I went through the Kinect SDK and Toolkit provided by Microsoft. Tested the Face Detection Sample, it worked successfully. But, how to recognize the faces ? I know the basics of OpenCV (VS2010). Is there any Kinect Libraries for face recognition? if no, what are the possible solutions? Are there, any tutorials available for face recognition using Kinect?
3 Answers
I've been working on this myself. At first I just used the Kinect as a webcam and passed the data into a recognizer modeled after this code (which uses Emgu CV to do PCA):
http://www.codeproject.com/Articles/239849/Multiple-face-detection-and-recognition-in-real-ti
While that worked OK, I thought I could do better since the Kinect has such awesome face tracking. I ended up using the Kinect to find the face boundaries, crop it, and pass it into that library for recognition. I've cleaned up the code and put it out on github, hopefully it'll help someone else:
I've found project which could be a good source for you - http://code.google.com/p/i-recognize-you/ but unfortunetly(for you) its homepage is not in english. The most important parts:
-project(with source code) is at http://code.google.com/p/i-recognize-you/downloads/list
-in bibliography author mentioned this site - http://www.shervinemami.info/faceRecognition.html. This seems to be a good start point for you.
There are no built in functionality for the Kinect that will provide face recognition. I'm not aware of any tutorials out there that will do it, but someone I'm sure has tried. It is on my short list; hopefully time will allow soon.
I would try saving the face tracking information and doing a comparison with that for recognition.
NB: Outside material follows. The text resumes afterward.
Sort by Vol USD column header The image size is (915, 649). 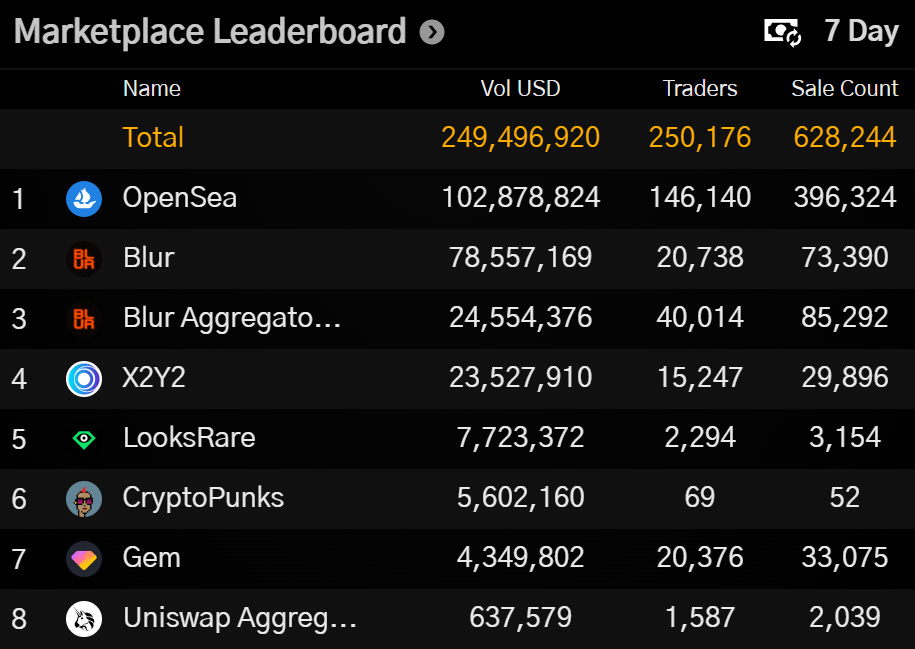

You would have a "setup" function that would ask the user the stare at the Kinect, and would save the points the face tracker returns to you. When you wish to recognize a face, the user would look at the screen and you would compare the face tracker points to a database of faces. This is roughly how the Xbox does it.
The big trick is confidence levels. Numbers will not come back exactly as they did previously, so you will need to include buffers of values for each feature -- the code would then come back with "I'm 93% sure this is Bob".